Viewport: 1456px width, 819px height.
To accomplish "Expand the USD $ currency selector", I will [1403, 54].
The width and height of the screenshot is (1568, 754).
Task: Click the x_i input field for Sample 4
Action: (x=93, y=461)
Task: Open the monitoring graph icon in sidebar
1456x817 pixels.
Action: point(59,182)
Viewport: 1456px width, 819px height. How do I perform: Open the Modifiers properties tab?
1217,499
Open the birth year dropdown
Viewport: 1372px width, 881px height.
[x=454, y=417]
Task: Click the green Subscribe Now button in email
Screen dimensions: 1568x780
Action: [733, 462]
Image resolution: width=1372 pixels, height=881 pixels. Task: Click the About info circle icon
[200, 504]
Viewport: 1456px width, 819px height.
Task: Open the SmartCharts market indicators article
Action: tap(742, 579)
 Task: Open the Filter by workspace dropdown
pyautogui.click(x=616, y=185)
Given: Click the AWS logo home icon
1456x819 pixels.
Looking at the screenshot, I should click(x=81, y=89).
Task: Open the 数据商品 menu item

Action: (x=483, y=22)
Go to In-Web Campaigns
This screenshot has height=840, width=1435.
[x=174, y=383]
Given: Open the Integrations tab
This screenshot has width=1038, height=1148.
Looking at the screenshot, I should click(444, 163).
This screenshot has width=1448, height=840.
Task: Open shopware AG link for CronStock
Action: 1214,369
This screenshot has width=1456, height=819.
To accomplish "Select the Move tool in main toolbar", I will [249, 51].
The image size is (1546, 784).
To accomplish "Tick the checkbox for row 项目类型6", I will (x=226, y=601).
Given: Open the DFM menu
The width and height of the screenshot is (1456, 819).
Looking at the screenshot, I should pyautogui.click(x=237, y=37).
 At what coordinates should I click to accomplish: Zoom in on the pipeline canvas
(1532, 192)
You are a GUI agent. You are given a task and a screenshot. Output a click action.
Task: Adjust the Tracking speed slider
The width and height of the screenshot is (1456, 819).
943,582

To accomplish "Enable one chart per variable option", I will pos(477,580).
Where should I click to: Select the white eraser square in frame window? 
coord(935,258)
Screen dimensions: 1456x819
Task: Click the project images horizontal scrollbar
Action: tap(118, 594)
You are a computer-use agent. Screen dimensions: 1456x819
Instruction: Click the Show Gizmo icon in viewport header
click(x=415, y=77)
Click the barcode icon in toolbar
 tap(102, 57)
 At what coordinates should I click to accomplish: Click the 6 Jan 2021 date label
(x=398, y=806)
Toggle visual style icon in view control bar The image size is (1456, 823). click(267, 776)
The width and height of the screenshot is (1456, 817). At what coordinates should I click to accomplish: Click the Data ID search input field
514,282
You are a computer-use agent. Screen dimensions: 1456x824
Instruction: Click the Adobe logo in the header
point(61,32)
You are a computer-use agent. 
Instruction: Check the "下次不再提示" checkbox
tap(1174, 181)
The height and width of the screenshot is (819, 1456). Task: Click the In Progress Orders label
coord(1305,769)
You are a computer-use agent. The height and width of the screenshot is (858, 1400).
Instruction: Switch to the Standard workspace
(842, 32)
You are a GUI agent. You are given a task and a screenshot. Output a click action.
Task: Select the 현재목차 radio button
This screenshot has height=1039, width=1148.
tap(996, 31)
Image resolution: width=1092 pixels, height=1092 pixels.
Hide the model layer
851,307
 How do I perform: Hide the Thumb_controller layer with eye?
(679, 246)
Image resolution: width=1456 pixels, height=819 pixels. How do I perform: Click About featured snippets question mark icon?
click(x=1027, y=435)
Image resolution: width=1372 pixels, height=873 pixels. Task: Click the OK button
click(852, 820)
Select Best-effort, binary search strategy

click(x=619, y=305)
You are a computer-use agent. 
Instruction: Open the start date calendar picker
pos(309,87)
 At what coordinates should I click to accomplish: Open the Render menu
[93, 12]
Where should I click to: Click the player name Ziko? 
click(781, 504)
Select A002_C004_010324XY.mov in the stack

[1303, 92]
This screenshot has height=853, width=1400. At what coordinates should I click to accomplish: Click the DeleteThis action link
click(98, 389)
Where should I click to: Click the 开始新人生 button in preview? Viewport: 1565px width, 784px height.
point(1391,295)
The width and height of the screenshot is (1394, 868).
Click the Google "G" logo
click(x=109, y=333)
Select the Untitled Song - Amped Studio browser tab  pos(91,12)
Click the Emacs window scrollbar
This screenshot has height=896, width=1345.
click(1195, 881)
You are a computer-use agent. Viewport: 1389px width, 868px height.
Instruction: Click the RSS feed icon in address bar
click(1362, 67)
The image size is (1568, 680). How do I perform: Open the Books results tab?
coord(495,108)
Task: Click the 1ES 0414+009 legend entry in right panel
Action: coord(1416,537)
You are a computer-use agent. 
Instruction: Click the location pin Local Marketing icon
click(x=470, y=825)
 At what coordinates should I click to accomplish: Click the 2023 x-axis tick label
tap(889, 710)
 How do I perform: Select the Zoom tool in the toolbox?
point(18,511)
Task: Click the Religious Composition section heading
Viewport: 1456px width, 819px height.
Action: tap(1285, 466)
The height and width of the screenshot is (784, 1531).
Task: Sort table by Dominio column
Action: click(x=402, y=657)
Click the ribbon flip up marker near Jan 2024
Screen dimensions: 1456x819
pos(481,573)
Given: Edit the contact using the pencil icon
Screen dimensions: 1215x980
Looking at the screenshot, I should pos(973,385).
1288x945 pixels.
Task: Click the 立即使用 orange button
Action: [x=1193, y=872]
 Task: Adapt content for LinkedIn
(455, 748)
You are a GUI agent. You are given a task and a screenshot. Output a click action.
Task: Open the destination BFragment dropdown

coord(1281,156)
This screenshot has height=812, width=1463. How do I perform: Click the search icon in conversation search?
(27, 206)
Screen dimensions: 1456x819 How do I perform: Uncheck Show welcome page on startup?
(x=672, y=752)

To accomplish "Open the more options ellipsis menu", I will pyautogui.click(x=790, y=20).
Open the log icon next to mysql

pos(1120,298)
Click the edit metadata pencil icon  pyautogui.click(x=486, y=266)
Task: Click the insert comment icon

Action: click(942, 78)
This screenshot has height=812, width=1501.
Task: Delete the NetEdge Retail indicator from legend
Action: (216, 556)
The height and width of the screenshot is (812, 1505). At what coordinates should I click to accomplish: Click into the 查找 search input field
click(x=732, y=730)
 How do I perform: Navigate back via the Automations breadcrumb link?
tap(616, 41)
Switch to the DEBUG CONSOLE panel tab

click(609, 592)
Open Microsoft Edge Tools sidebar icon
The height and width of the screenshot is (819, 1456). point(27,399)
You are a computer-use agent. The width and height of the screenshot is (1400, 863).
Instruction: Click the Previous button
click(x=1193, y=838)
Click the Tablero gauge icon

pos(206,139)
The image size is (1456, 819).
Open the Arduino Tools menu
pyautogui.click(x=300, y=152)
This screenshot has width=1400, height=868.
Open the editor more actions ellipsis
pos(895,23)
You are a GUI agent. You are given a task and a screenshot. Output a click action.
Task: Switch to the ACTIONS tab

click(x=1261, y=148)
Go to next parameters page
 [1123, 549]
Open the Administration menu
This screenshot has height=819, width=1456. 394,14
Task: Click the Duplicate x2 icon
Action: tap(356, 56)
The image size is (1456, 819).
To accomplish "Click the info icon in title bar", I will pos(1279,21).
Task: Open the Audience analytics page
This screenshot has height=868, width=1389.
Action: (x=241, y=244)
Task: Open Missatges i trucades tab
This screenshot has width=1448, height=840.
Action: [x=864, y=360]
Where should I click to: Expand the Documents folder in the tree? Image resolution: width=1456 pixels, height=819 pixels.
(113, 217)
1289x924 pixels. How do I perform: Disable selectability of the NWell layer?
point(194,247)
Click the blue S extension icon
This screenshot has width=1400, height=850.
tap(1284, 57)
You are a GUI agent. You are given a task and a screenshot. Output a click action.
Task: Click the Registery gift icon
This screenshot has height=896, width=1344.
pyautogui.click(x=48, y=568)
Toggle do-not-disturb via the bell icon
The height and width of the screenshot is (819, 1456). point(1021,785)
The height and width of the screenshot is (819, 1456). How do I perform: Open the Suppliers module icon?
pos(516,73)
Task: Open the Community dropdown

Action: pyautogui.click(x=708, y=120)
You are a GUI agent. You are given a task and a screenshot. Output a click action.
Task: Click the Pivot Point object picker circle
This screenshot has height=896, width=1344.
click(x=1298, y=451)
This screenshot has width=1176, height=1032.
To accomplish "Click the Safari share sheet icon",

#### [Your instructions]
Scan the listing and report each line where the word "pencil" shows up.

#### [Solution to this problem]
Given: Edit the contact using the pencil icon
Click the edit metadata pencil icon  pyautogui.click(x=486, y=266)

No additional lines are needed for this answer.